The RBI’s assessment showed that the implementation of GST would increase India’s revenue by about 2% of GDP. However, the implementation of GST was delayed until the necessary software and information systems were ready.
The central bank said the government could simplify tax exemptions. The report said the government would review the tax benefits offered under the fiscal incentives bill. It also said that while some incentives may be justified, a large portion of revenue is currently lost to tax exemptions, especially for large businesses.
In 2020, tax expenditures accounted for 2.9% of GDP, mainly due to import tariffs (58%), sales taxes (42%) and green taxes (0.2%).
Since most domestically produced goods and services are not subject to sales tax, a significant portion of sales tax revenue is lost due to exemptions.
Sales tax exemptions accounted for 27% of total sales tax in 2019. The distribution of revenue exemptions due to direct business tax incentives in fiscal year 2020-21 shows that large and medium-sized companies in the manufacturing, financial and tourism sectors received most of the benefits.
The report also calls for simplifying tax administration for small businesses, where complex tax assessments can hinder compliance and divert resources from larger taxpayers.
Only 1% of the total number of registered enterprises contribute about 60% of corporate income tax revenue. Most companies and enterprises are small and do not contribute much to tax revenue, but the tax authorities still focus on assessing them.
The collection of BIT from small and micro enterprises in urban areas is carried out after complex estimation and evaluation.
At present, tax authorities make estimates through on-site visits, and different tax rates are applied to individual industrial and commercial households with different sources of income, which provides arbitrage opportunities and incentives for tax evasion.
The report also points out weaknesses in Bhutan’s tax compliance monitoring system. Recommended measures include setting up a dedicated large taxpayer unit, improving risk assessment and automating the detection of non-filers.

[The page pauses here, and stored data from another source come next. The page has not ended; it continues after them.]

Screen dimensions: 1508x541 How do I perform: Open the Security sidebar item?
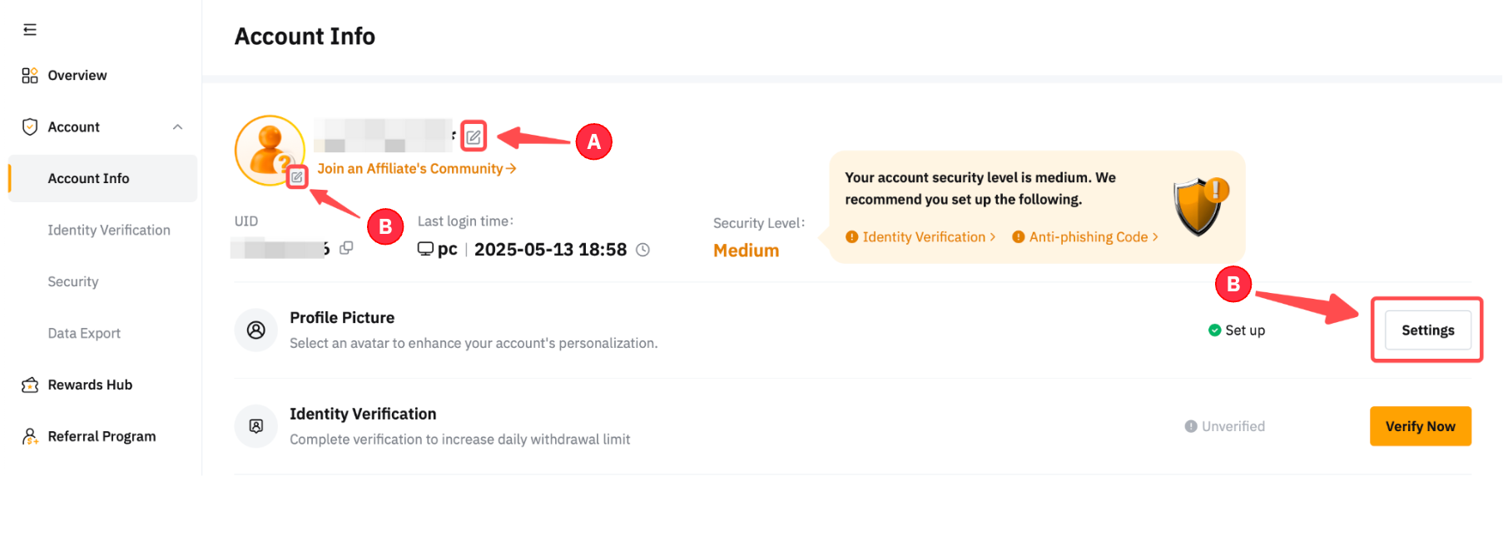pyautogui.click(x=73, y=282)
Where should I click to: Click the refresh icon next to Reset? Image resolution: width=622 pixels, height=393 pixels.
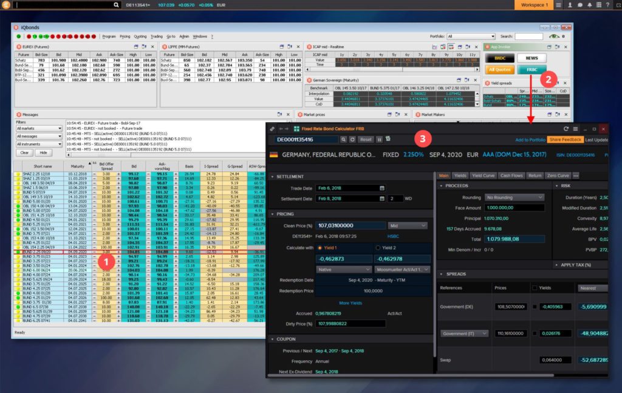pos(353,140)
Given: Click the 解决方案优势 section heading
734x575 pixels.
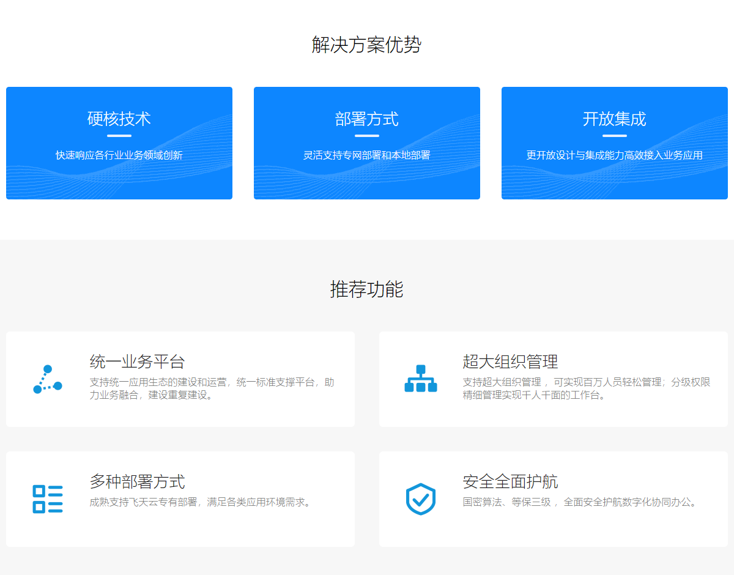Looking at the screenshot, I should (366, 45).
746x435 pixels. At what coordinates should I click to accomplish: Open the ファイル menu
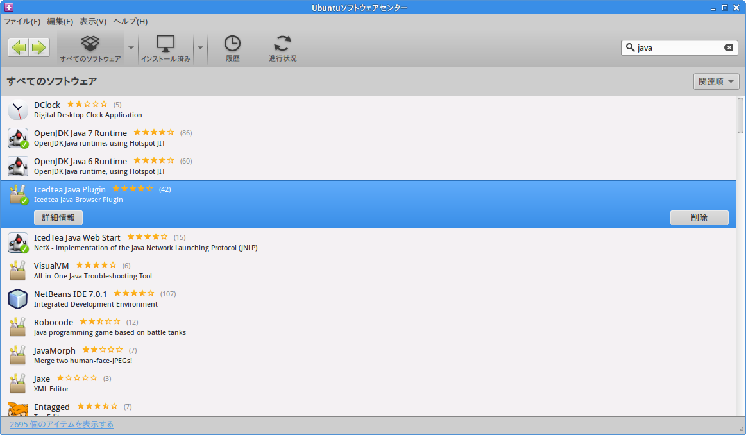22,21
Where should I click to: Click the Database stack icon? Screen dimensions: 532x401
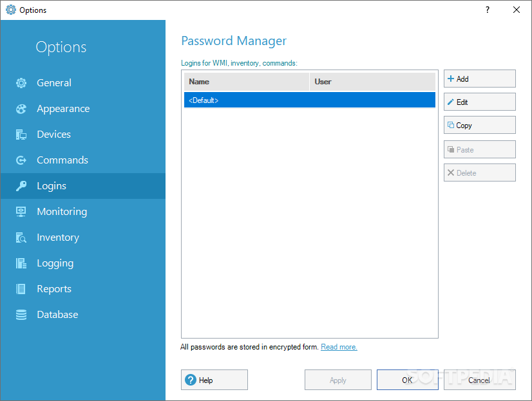[x=21, y=315]
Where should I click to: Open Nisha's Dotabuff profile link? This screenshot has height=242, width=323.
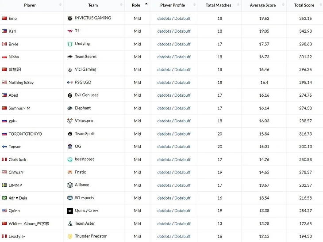tap(182, 57)
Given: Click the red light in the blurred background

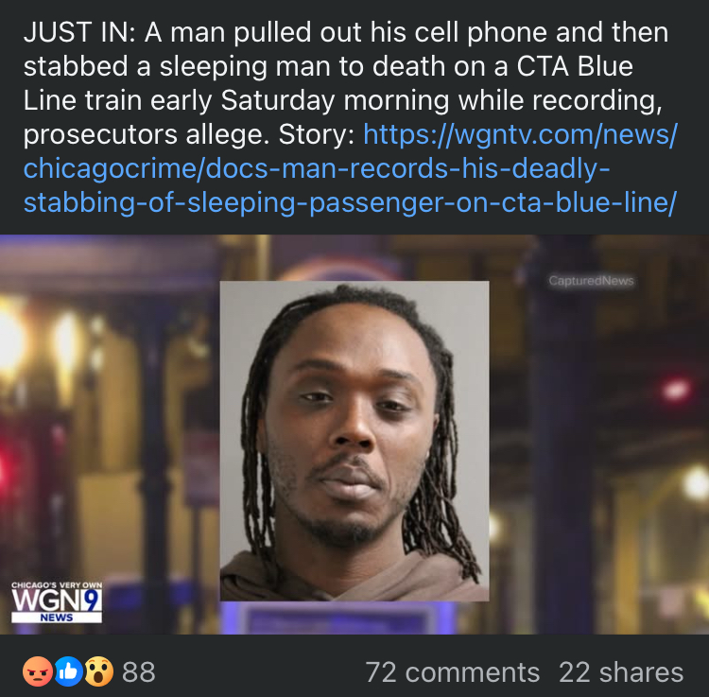Looking at the screenshot, I should click(x=675, y=389).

Merging various tax identification numbers into one taxpayer identification number will improve tax administration by facilitating taxpayer identification for administrative actions such as detecting non-filers, third-party information reporting and data matching such as that of bank deposit interest, dividends paid by listed companies, contract revenue and asset sales, as well as information sharing with other government agencies, it added.